A shot of Espresso, please: Blockchain scaler to offer third testnet integration
Shared sequencers are an essential part of decentralization that may eventually lead to mass adoption
All for you friend/Shutterstock modified by Blockworks
Blockchain scaling and privacy infrastructure company Espresso Systems will release its third testnet of the Espresso Sequencer for OP stack builders.
The testnet, named Cortado, will include work for an Optimism Request for Proposal (OP RFP) that aims to decentralize sequencers.
Rollup solutions today run their own sequencers that have their own execution environments. These sequencers are responsible for ordering transaction information that is then sent to a virtual machine.
To ensure there is no single authority that orders these transactions, projects such as Espresso Systems are exploring ways to diversify these sequencers.
The initial release will be a locally hosted demo version of an OP stack rollup running on Espresso that enterprises can test.
Over the coming weeks, a publicly hosted canonical OP stack testnet will be released. This testnet will be similar to the testnet Doppio, which went live in July, according to Jill Gunter, chief strategy officer at Espresso Systems.
This publicly hosted testnet will be deployed in partnership with Caldera. The one-click rollup deployment allows developers to choose the different layers to build a blockchain.
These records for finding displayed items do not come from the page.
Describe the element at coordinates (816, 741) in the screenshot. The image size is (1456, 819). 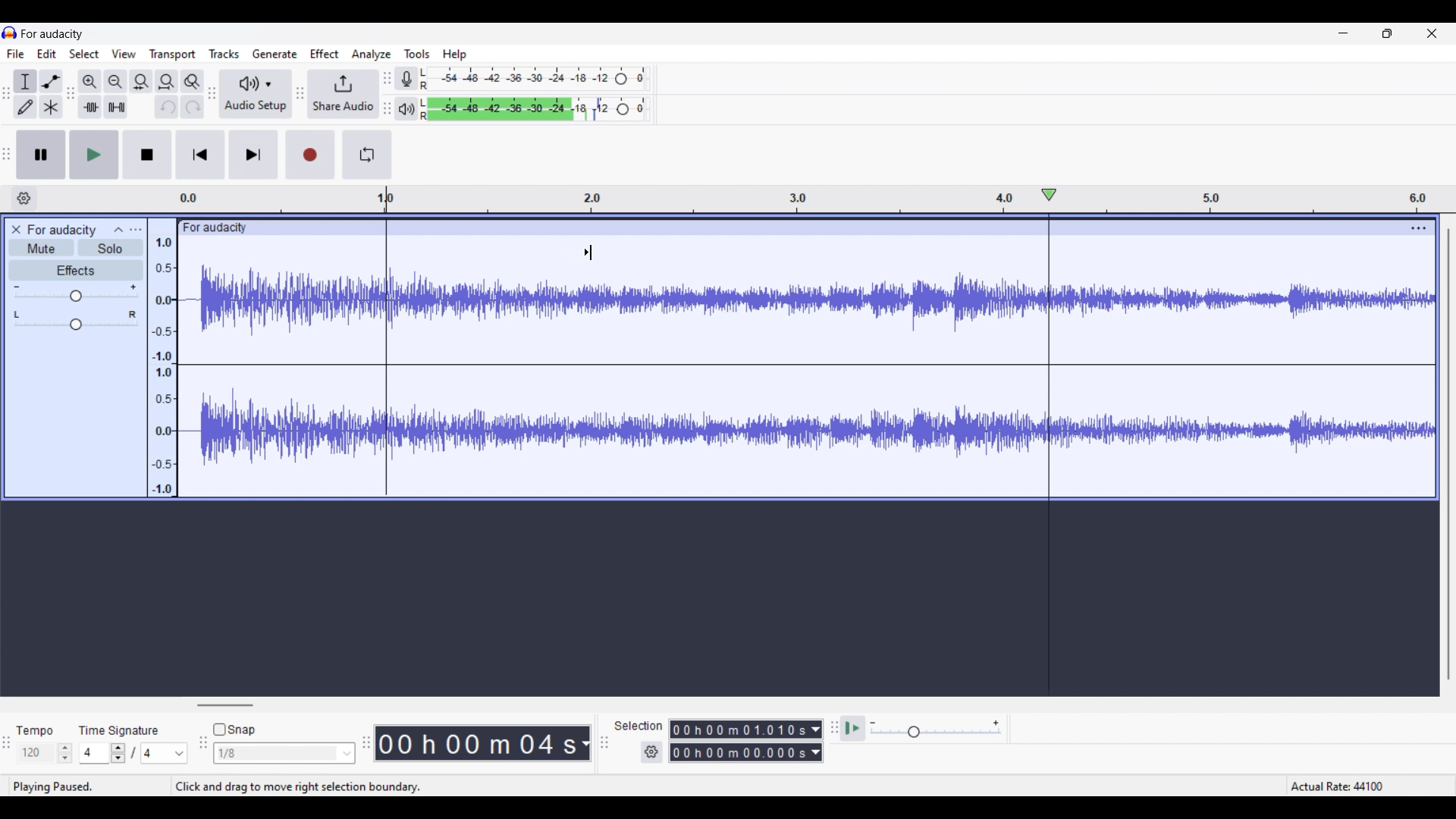
I see `Duration measurement options` at that location.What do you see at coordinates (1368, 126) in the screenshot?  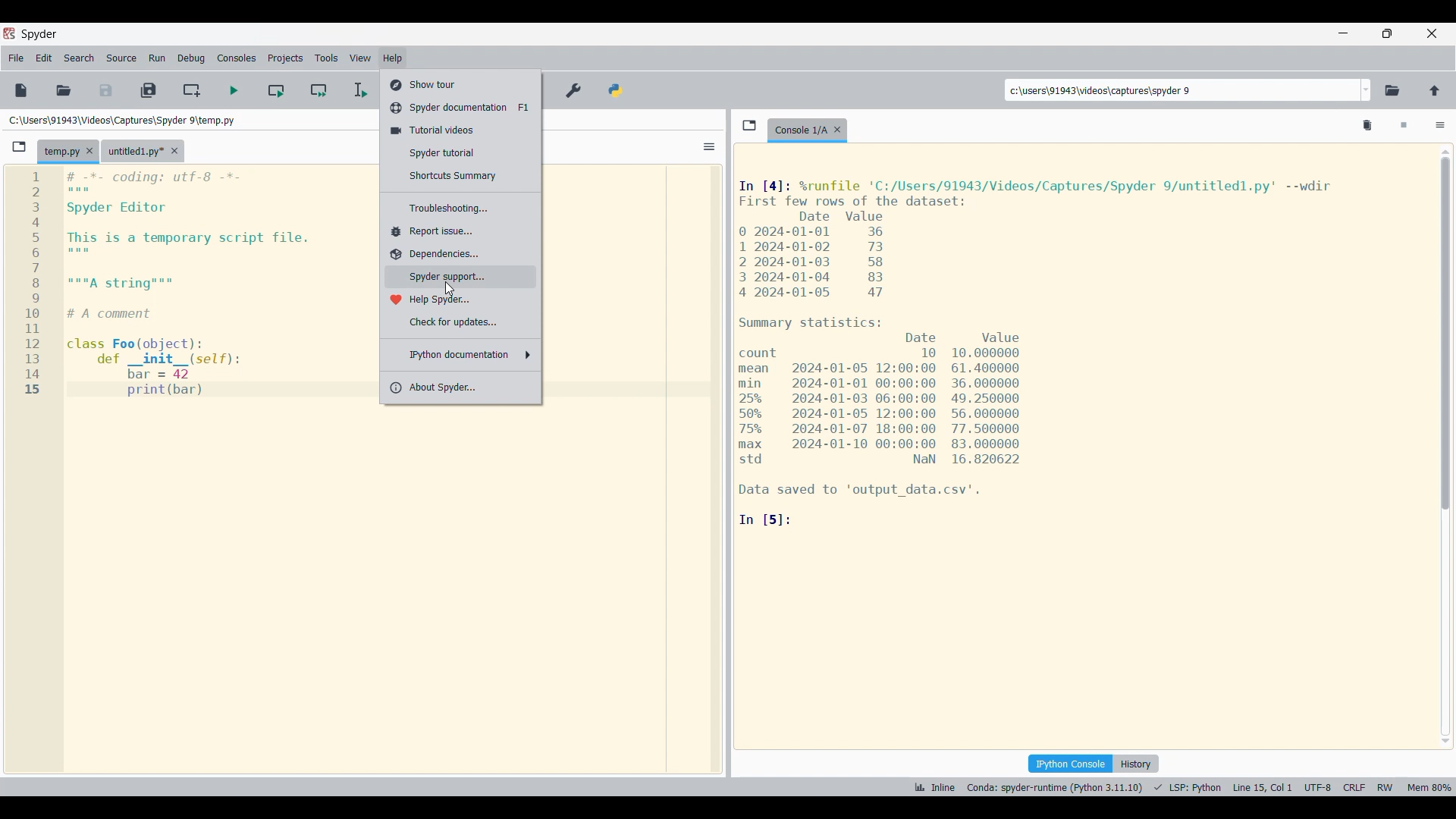 I see `Delete all variables from namespace` at bounding box center [1368, 126].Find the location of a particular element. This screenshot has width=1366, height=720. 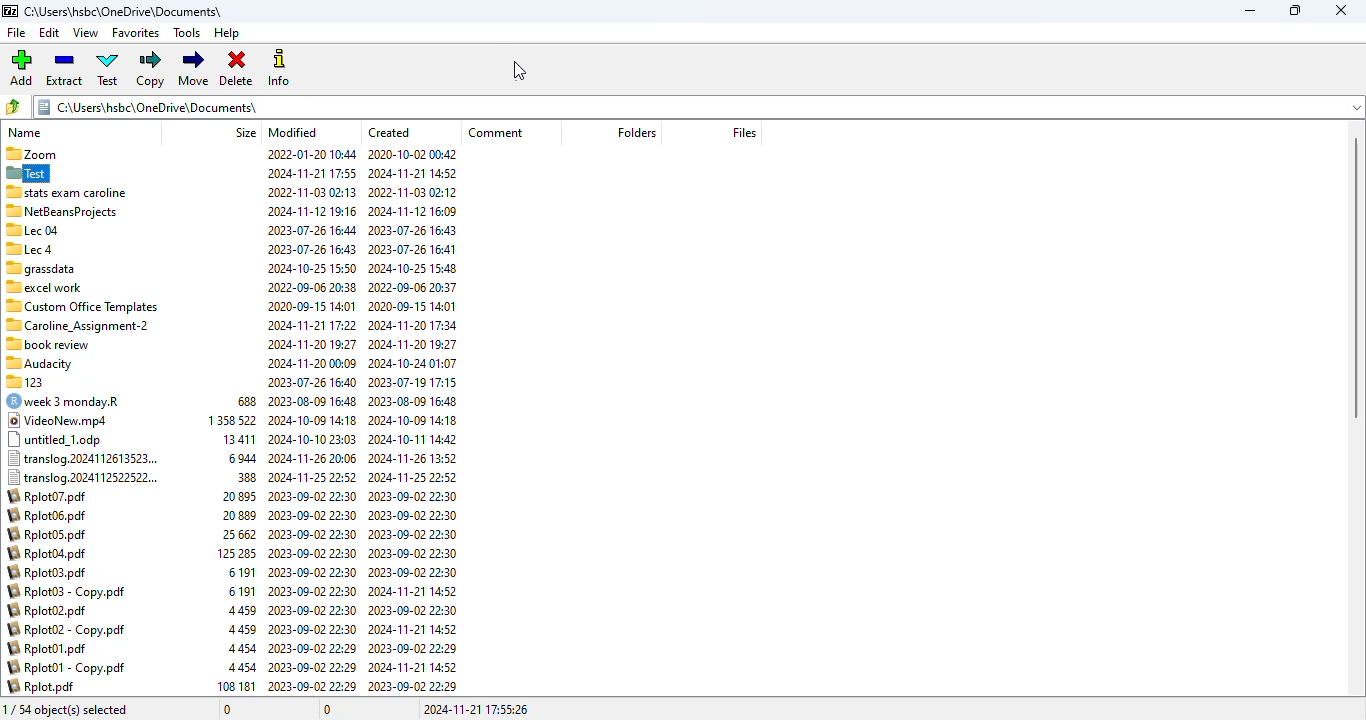

Rplot03.pdf is located at coordinates (48, 572).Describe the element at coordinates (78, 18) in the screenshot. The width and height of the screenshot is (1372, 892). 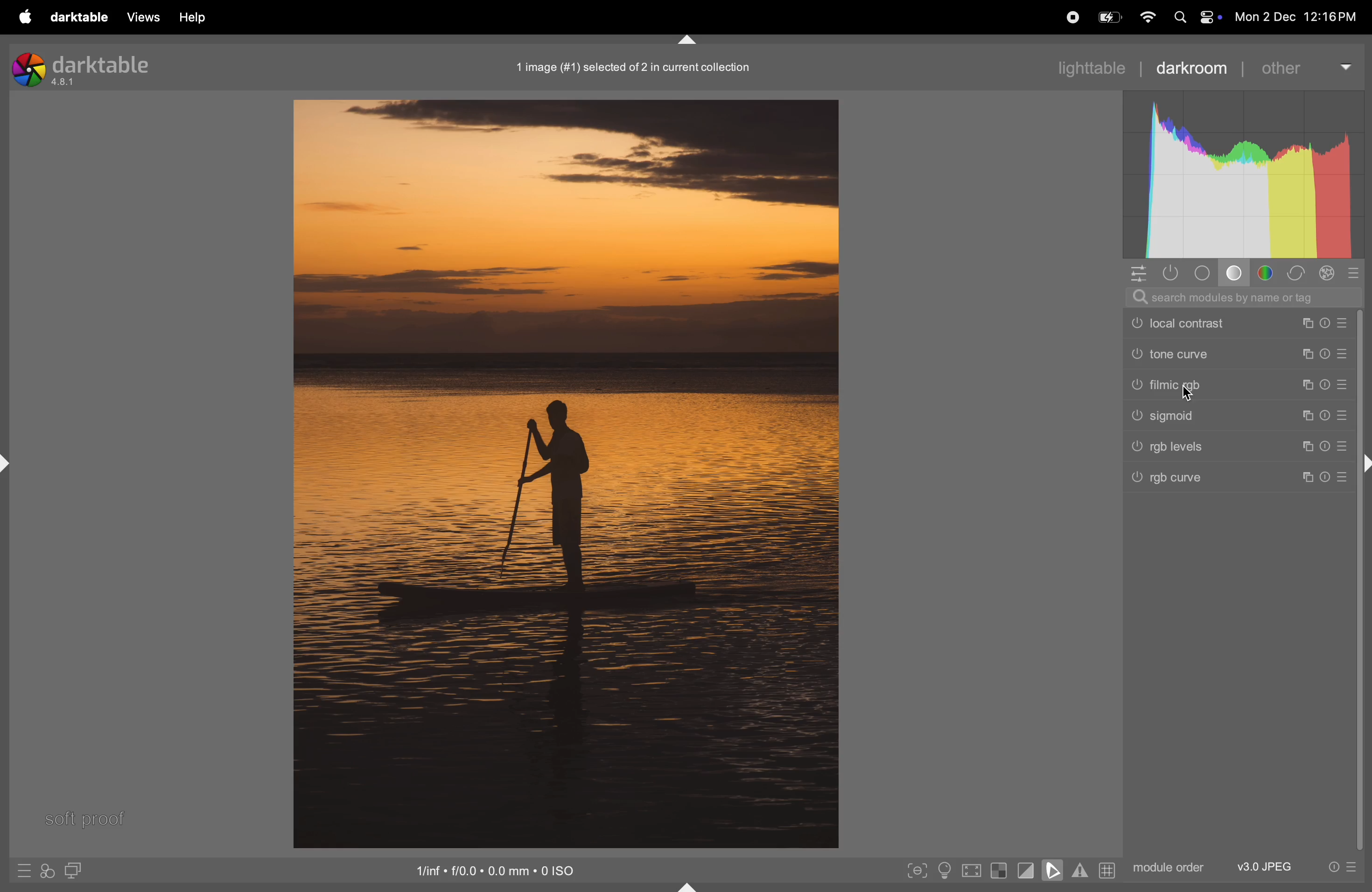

Decentralizing sequencers before decentralizing fraud proofs
A popular narrative within crypto circles raises the concern that without fraud-proofs — a mechanism that can challenge the accuracy of a transaction — shared sequencing solutions will still have to include potentially fraudulent transactions in a rollup sent to the layer-1.
Gunter told Blockworks that decentralizing a sequencer does not mitigate the need for fraud proofs, but the two play separate important roles.
“Decentralizing the sequencer will help mitigate the risk that this centralized entity running the sequencer is going to be persistently ignoring transactions or leaving them out,” Gunter said.
Although it’s understandable that there are debates as to whether or not the development of shared sequencers should be prioritized before fraud proofs have even been shipped, Gunter believes that all of these different aspects play an important role in ensuring that blockchains become more decentralized.
“Eventually these things will all need to be on the roadmap,” she said. “A big part of what our motivation has been at Espresso Systems is to help rollups accelerate the roadmap towards mainstream adoption.”